§ **Data to process**:
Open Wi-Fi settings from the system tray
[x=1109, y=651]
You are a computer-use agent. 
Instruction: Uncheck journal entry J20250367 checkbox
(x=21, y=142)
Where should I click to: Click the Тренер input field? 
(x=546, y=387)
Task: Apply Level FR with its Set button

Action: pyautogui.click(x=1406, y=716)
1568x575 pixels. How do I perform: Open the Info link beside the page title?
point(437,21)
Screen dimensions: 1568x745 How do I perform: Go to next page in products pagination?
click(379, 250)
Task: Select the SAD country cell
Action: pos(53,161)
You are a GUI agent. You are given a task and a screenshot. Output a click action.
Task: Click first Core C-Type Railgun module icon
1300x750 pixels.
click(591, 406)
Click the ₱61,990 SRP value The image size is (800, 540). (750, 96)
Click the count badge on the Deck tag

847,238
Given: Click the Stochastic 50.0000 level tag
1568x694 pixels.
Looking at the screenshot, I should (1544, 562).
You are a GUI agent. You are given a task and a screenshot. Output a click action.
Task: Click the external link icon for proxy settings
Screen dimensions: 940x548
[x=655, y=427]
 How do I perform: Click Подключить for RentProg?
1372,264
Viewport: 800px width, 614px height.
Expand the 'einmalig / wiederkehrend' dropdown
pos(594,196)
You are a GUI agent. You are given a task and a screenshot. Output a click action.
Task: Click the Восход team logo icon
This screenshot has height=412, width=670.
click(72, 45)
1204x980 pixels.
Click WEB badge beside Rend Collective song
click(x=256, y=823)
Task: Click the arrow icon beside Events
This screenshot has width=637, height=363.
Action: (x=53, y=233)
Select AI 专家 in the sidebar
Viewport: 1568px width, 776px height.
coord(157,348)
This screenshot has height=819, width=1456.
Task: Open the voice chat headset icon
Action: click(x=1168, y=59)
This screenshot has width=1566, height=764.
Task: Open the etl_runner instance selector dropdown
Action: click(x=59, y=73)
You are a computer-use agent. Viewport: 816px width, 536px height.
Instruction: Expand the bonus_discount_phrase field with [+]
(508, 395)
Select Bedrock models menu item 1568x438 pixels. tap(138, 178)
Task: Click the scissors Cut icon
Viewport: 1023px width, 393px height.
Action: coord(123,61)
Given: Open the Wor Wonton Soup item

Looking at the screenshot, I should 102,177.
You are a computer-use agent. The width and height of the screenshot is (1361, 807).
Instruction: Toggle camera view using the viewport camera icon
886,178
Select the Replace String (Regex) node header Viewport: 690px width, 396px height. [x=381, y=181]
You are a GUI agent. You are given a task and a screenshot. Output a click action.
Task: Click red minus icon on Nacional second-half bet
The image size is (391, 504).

§ **Your instructions**:
State how many lines in the rows above contain the string "settings". Reply with the number alone.

§ **Solution below**:
2